- Developer: Blendo Games
- Publisher: Annapurna Interactive
- Director: Brendon Chung
- Designers: Suzanne Will; Tynan Wales; Brendon Chung;
- Programmers: Suzanne Will; Brendon Chung; Sanjay Madhav; Eric Itomura;
- Artists: Suzanne Will; Tynan Wales; Brendon Chung;
- Writer: Laura Michet
- Composer: Priscilla Snow
- Engine: id Tech 4
- Platform: Windows
- Release: 30 April 2025
- Genres: First-person shooter, stealth

= Skin Deep (video game) =

2025 video game

Skin Deep is a first-person shooter science fiction video game developed by Blendo Games and published by Annapurna Interactive, released on 30 April 2025 for Windows. The game follows an open-ended structure, heavily influenced by immersive sim mechanics, which allows players to approach missions using various playstyles. The player assumes the role of Nina Pasadena, an "insurance commando" who is cryogenically stored aboard various starships as a security measure. When space pirates hijack a vessel and trigger a silent alarm, Nina is awakened from stasis and must navigate the environment using a variety of stealth, combat, and environmental interactions to neutralize the threat.

== Gameplay ==
Skin Deep is an action video game played from the first-person perspective. Players undertake a series of missions to release crew members from ships that are hijacked by pirates. The game has been described as an immersive sim; the missions are open-ended and present multiple methods available to the player to achieve their objectives. Completion requires players to unlock all the feline crew of the ship from cages on the wall. Once all the crew have been freed, the player must escape by accessing a rescue pod, or fend off reinforcements by either optionally defeating all the enemies, or hijacking the arrival pod the pirates arrive in. Keycards, often held by enemies, are necessary to free the crew from cages.
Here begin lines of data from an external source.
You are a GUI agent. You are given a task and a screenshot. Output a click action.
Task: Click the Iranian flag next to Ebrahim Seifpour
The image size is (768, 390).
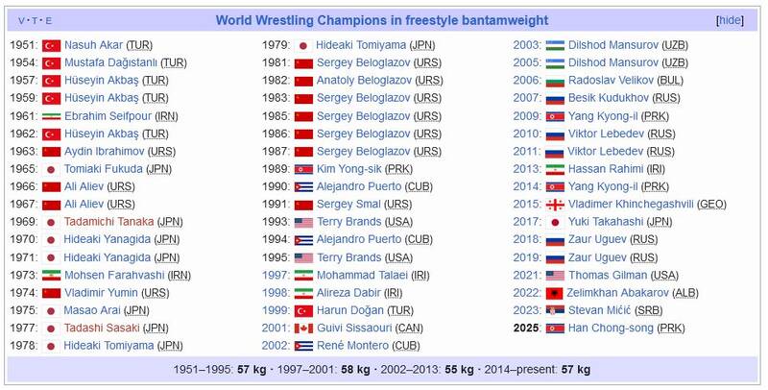(51, 115)
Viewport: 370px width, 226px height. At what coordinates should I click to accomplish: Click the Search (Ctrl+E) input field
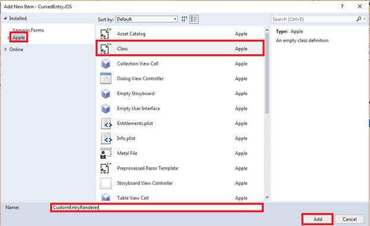pyautogui.click(x=314, y=19)
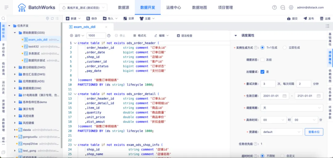This screenshot has height=158, width=333.
Task: Open the 依赖视图 side tab
Action: (x=330, y=76)
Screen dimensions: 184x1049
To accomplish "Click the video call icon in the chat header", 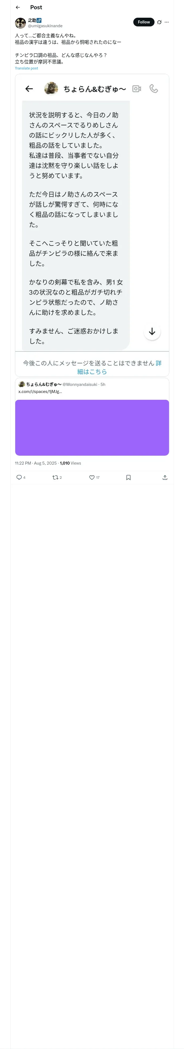I will click(137, 88).
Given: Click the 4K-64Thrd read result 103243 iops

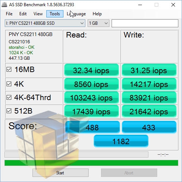Looking at the screenshot, I should tap(92, 98).
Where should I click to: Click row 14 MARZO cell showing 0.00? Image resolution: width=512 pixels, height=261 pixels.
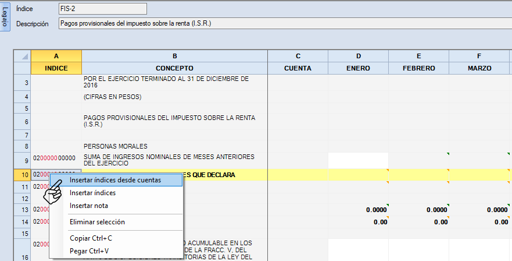point(479,222)
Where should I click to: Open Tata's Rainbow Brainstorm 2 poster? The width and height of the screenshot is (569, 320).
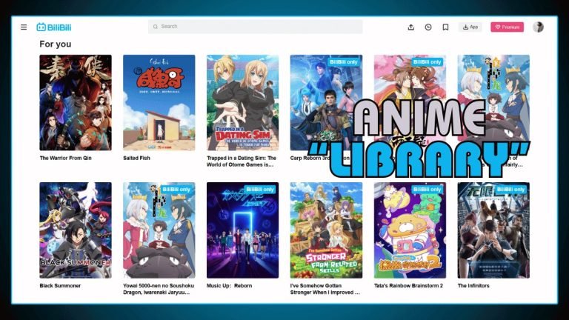point(410,230)
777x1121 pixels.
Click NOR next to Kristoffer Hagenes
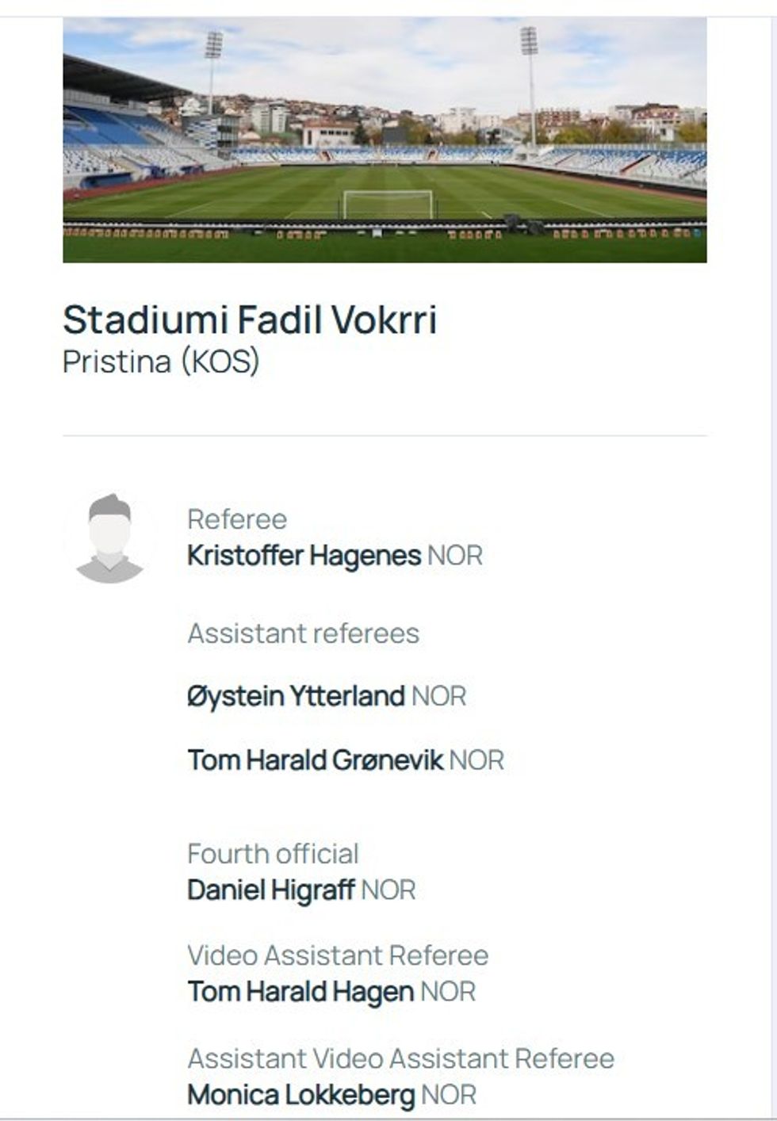click(x=455, y=556)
Players have a map at their disposal that displays the layout of the ship, airlocks and vents, and the status of powered items or locked doors. Many passages will initially be locked, requiring the player to locate keys or notes containing passwords to open the way. The player can access a "Memory Palace" menu to re-read notes collected throughout the level. Navigating vents can allow the player to pass enemy detection, but they can only turn around in certain segments, and may have dust causing the player to sneeze and alert enemies to their location. Players can breathe in space, and are able to break windows or open airlocks to navigate outside the ship. Accessing an Info Station on the ship can provide additional information on the location of important rooms, people, or utilities. Lost and Found boxes can be used to recover items lost in space.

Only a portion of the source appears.